Towards a Theory of Collective Social Computation: Connecting Individual Decision-making rules to Collective Patterns through Adaptive Causal Circuit Construction – Jessica Flack (Santa Fe Institute)
Abstract
I will discuss empirical and computational approaches my collaborators and I have been developing to build adaptive causal circuits that connect individual decision-making rules to collective patterns. This approach requires techniques that permit extraction of decision-making rules from time-series data. A goal of the research I will be discussing is to give an empirically grounded computational account of the emergence of robust aggregate features and hierarchical organization in social evolution.
Biography
Jessica Flack is Professor at the Santa Fe Institute and Co-Director of the Collective Social Computation Group.
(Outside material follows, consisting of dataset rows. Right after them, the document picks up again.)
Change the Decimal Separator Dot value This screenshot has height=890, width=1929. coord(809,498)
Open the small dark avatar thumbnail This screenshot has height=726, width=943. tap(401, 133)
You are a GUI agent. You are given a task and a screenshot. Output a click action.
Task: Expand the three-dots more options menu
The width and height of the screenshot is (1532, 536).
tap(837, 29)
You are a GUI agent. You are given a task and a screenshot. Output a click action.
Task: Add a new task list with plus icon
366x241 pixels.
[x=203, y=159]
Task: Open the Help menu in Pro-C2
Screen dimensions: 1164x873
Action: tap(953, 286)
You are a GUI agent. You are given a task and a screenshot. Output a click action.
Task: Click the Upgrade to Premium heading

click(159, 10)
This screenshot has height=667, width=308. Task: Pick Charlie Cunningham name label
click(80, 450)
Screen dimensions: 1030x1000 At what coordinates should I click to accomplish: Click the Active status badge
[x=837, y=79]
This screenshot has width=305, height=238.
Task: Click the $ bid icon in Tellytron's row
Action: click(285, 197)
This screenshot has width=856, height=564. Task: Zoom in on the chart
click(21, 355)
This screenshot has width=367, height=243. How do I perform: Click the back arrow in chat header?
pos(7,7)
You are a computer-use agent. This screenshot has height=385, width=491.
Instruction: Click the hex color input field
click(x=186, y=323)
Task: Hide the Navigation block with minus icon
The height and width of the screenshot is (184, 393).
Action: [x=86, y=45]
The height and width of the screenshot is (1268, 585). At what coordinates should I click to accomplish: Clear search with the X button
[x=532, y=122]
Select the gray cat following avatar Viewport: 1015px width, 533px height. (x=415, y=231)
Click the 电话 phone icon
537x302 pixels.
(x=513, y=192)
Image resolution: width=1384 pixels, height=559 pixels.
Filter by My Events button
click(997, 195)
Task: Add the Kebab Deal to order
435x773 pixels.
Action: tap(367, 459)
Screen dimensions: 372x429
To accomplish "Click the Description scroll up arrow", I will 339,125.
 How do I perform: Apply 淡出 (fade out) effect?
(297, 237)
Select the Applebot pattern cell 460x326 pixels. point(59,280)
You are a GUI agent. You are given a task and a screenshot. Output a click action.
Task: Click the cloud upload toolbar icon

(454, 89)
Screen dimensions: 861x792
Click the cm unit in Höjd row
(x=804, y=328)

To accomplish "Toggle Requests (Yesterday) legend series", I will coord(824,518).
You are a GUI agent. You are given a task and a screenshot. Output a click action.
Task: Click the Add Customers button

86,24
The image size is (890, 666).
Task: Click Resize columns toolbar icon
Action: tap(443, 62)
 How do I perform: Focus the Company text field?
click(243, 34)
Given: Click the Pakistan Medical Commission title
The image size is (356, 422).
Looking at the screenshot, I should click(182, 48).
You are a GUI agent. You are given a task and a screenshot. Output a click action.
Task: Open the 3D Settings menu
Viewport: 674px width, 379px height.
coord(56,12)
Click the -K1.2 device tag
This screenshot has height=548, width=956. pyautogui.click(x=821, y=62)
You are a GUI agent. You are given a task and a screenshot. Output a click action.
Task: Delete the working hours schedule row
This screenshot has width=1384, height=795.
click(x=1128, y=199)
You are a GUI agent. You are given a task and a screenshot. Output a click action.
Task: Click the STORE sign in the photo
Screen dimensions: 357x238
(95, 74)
Her research program combines dynamical systems and computational perspectives in order to build a theory of how aggregate structure and hierarchy arise in social evolution. Primary goals are to understand the conditions and mechanisms supporting the emergence of slowly changing collective features that feed-down to influence component behavior, the role that conflict plays in this process, and the implications of multiple timescales and overlapping networks for robustness and adaptability in social evolution. Research foci include design principles for robust systems, conflict dynamics and control, the role of uncertainty reduction in the evolution of signaling systems, the implications of higher-order structures for social complexity and innovation, behavioral grammars and adaptive circuit construction. Flack approaches these issues using data on social process collected from animal society model systems, and through comparison of social dynamics with neural, immune, and developmental dynamics. Flack received her PhD in 2004 from Emory University in evolution, cognition and animal behavior. Flack was a Postdoctoral Fellow at SFI before joining the SFI Faculty in 2007.